There are remote valleys in NZ with fiber but not cell coverage so I understand those.
Maybe 95% a bit optimistic - but most people can turn if off.
Also I do wonder if this allows another way to spoof a number .

I never log in anyone else wifi with my phone - turn BT off when not needed - I effectively have unlimited data - though probably use less than a 1 Gb a month ( I think 10 or 20 full speed - then slowed - can't remember as don't need it - put niece and nephew on plan and they use it )

 

[sdms96825]

"The good news for owners of affected Pixel devices is that they were already patched in the March 2023 security update."

So, I just checked my Pixel 6 Pro.
It says my system is up to date.
Android version: 13
Android security update: February 5, 2023

Do I or do I not have the "March 2023" security update?
If not, why can I not download it?

 

[nismo91]

First of all this is upsetting because there are so many phones powered by Exynos.
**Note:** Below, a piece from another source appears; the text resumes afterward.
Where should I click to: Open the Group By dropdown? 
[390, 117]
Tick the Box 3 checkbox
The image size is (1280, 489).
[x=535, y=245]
Google couldn't even bothered to publish a full report as in which chipset type were affected. Remember spectre?

Mobile devices from Samsung, including those in the S22, M33, M13, M12, A71, A53, A33, A21, A13, A12 and A04 series
Mobile devices from Vivo, including those in the S16, S15, S6, X70, X60 and X30 series

This is not enough information to go.
S22: Exynos 2200
M33, A53, A33: Exynos 1280
A21 and A12 uses MTK chip, A71 uses Snapdragon chip. The A71 5G uses Exynos 980 (see below)
perhaps A21s, M13, M12, A13, A04s, A12(India): Exynos 850

there are many low end phones from samsung that uses Exynos 850. these phones should also be vulnerable:
Samsung M12, A21s, A04s, Xcover5, F12, F13.

Vivo S15e (indicating exynos), Vivo S16e, X60 series and X70 series uses Exynos 1080. so far no other phone seems to use this chipset.

Vivo S6 and X30 series use Exynos 980. This chipset is also used by Samsung A51 5G and A71 5G.

TLDR: If your phone uses Exynos 850, 980, 1080, 1280 and 2200 you are affected. was that so hard?????

 

[MrCommunistGen]

It looks like although Pixel 7 series devices have gotten the March update, it doesn't look like the Pixel 6 OTAs are available yet. I suspect that this critical patch is why the Pixel 7 Mar 2023 update was late -- they were adding this security fix in at the last minute.

The Pixel 6 is probably receiving that treatment now. Unfortunately, since it uses a different (but still affected) modem, it's probably a different process for integrating the patch, validating that it works, and QAing it for regressions.

A bit annoyingly, it appears that Android 13 seems to have removed the VoLTE toggle on many (all?) Pixel 6/7 devices, so this isn't really a valid workaround.

To try to ensure the Pixel 6 device was no longer using VoLTE, I disabled VoWi-Fi, disconnected it from Wi-Fi for good measure, and then tried turning off Mobile Data. Unfortunately, that still resulted in the device initiating an HD voice call, meaning VoLTE was still enabled. It must not count VoLTE as "Data" since it doesn't count towards your monthly data usage with your carrier *shrugs*. So that's NOT a valid way to disable VoLTE on your Pixel 6.

It's probably much ado about nothing, but the only way I figured out to actually get VoLTE disabled on the Pixel 6 was to essentially disable calling and texting -- I put it into Airplane mode and then just re-enabled Wi-Fi and Bluetooth. YES this is frustrating and NO this isn't going to work for a lot of people... but I barely text (I mostly use other data driven messaging services) and the only phone calls I receive are robocalls. I couple days of no robocalls will actually be nice. I'll turn Airplane mode off periodically to pull in texts until the Pixel 6 patch comes out (hopefully soon).

Having both a Pixel 6 and a Pixel 7 in my household, it was a bit cumbersome to try to figure all this out.

 

[MrCommunistGen]

Hmm, looks like sometime today, maybe even as I was writing my previous reply Google released the OTA for the Pixel 6.